TASK: When you reach the line in the data below that contains "Task: Switch to the Special Memories tab", please start repeating lines exactly, and stop after the line that contains "Task: Like the", repeating nothing else.
--- START ---
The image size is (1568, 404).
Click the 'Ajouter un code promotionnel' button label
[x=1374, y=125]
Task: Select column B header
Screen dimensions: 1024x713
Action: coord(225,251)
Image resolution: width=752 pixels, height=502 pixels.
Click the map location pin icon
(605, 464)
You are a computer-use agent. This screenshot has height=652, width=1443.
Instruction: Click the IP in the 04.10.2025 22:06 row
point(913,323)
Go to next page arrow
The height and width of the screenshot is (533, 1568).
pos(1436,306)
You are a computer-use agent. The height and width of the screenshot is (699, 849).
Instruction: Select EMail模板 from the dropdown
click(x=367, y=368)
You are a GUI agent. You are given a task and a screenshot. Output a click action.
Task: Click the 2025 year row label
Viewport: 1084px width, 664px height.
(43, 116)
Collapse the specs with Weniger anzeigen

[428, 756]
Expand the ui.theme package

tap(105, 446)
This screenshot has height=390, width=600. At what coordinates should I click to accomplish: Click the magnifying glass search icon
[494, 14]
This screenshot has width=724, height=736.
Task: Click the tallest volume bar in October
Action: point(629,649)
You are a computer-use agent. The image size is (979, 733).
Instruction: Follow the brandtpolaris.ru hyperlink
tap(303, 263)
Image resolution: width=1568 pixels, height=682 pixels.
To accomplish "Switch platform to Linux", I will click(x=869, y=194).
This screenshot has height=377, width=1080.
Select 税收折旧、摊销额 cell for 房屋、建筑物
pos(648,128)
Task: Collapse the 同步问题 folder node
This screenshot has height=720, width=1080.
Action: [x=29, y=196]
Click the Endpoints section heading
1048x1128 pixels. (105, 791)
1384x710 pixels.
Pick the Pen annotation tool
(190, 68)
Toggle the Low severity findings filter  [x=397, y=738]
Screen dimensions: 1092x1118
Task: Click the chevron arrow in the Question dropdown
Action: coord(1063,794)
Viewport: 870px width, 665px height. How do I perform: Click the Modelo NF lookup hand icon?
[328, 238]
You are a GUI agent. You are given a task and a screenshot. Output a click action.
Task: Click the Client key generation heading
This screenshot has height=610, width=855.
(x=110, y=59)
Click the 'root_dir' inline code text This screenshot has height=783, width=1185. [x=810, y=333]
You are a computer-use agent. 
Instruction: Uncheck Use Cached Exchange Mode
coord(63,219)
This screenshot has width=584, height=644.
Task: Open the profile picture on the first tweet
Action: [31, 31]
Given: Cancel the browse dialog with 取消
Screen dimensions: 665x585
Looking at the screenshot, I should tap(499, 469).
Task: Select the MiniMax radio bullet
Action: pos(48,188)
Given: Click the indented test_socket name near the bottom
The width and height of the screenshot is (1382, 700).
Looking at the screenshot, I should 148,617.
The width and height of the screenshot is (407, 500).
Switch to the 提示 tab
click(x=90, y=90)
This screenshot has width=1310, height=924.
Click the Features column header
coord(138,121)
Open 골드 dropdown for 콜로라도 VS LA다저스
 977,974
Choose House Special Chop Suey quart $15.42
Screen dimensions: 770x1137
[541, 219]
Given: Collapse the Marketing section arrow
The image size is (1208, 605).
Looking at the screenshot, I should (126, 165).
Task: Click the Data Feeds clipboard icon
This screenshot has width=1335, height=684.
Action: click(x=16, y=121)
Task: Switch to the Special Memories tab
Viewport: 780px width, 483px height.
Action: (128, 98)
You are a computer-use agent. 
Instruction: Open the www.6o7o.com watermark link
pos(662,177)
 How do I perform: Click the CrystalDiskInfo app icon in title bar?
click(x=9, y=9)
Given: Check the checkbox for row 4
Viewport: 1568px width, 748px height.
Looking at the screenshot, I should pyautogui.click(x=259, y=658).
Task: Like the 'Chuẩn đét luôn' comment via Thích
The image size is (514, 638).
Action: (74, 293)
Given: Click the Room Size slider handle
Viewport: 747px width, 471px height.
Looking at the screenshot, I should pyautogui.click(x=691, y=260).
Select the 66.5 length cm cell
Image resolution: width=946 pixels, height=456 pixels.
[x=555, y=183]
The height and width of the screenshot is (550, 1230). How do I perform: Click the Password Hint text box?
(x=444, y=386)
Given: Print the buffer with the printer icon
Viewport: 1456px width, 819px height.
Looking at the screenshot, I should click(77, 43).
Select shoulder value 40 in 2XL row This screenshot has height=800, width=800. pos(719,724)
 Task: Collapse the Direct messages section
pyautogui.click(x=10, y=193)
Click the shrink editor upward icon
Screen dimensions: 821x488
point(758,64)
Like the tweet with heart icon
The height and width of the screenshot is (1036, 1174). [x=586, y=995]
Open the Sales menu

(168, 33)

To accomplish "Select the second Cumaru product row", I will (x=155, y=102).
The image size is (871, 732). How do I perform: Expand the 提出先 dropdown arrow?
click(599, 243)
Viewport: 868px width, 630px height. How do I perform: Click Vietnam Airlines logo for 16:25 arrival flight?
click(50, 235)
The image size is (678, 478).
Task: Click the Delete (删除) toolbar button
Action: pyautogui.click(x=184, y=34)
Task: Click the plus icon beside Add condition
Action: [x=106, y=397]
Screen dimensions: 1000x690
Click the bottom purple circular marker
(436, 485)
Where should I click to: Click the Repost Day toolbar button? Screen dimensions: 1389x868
--- END ---
RESPONSE TO THIS TASK:
Task: Switch to the Special Memories tab
Viewport: 780px width, 483px height.
Action: (128, 98)
You are a computer-use agent. 
Instruction: Open the www.6o7o.com watermark link
pos(662,177)
 How do I perform: Click the CrystalDiskInfo app icon in title bar?
click(x=9, y=9)
Given: Check the checkbox for row 4
Viewport: 1568px width, 748px height.
Looking at the screenshot, I should pyautogui.click(x=259, y=658).
Task: Like the 'Chuẩn đét luôn' comment via Thích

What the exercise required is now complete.